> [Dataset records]
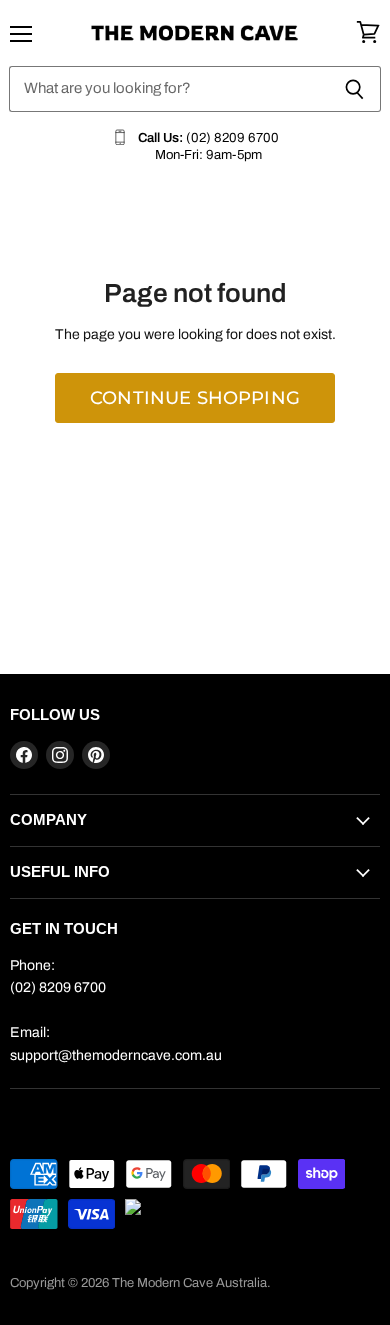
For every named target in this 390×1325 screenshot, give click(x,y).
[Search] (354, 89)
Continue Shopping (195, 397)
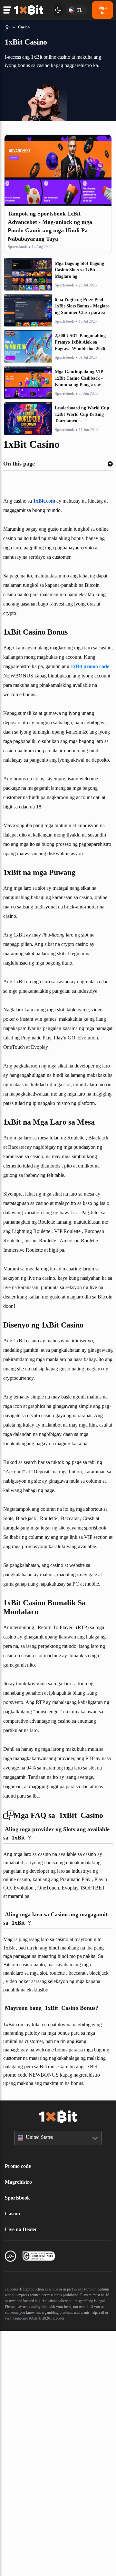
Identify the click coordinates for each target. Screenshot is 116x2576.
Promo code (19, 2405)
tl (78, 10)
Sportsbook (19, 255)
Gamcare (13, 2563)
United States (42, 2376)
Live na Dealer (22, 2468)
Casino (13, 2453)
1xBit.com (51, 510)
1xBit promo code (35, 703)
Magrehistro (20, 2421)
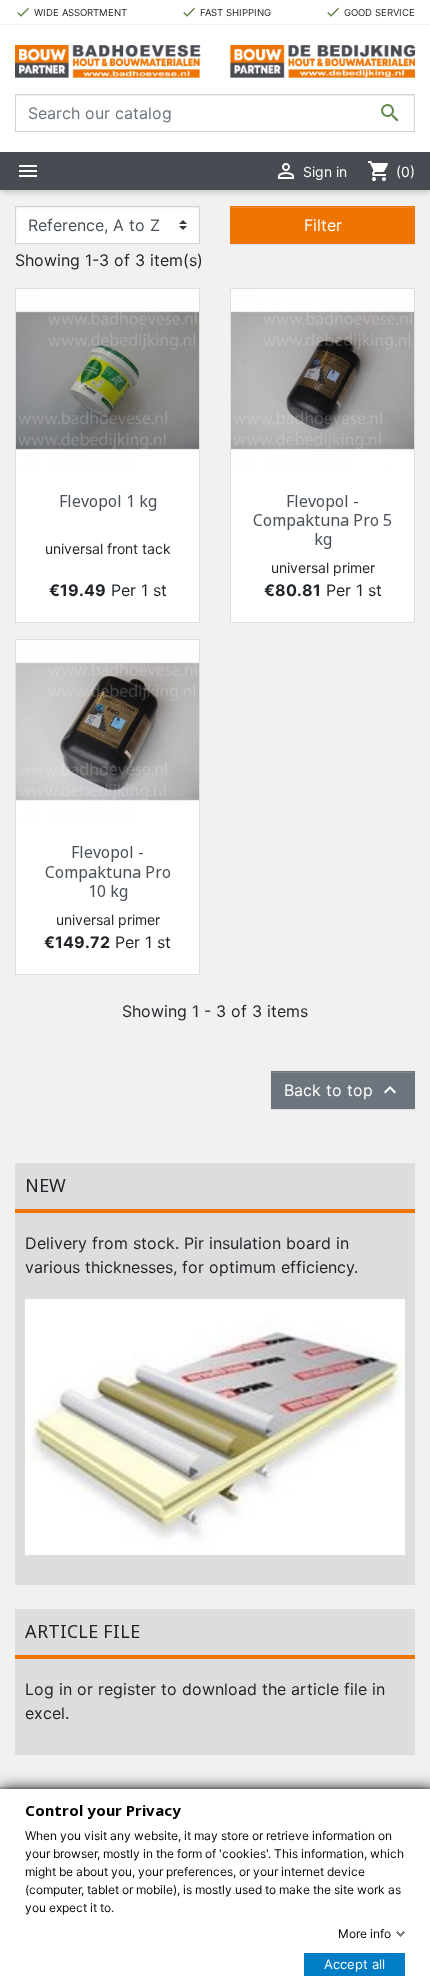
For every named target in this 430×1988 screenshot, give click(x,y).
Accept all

> [Work to complete]
Set down the entries above exactly, and keep every picture out of your copy.

> [Answer for this exercise]
For every named target in this 390×1325 screenshot, give click(x,y).
[Search] (354, 89)
Continue Shopping (195, 397)
Identify the click coordinates for each target. Screenshot is 116x2576.
Promo code (19, 2405)
tl (78, 10)
Sportsbook (19, 255)
Gamcare (13, 2563)
United States (42, 2376)
Live na Dealer (22, 2468)
Casino (13, 2453)
1xBit.com (51, 510)
1xBit promo code (35, 703)
Magrehistro (20, 2421)
For every named target in this 430×1988 screenshot, give click(x,y).
Accept all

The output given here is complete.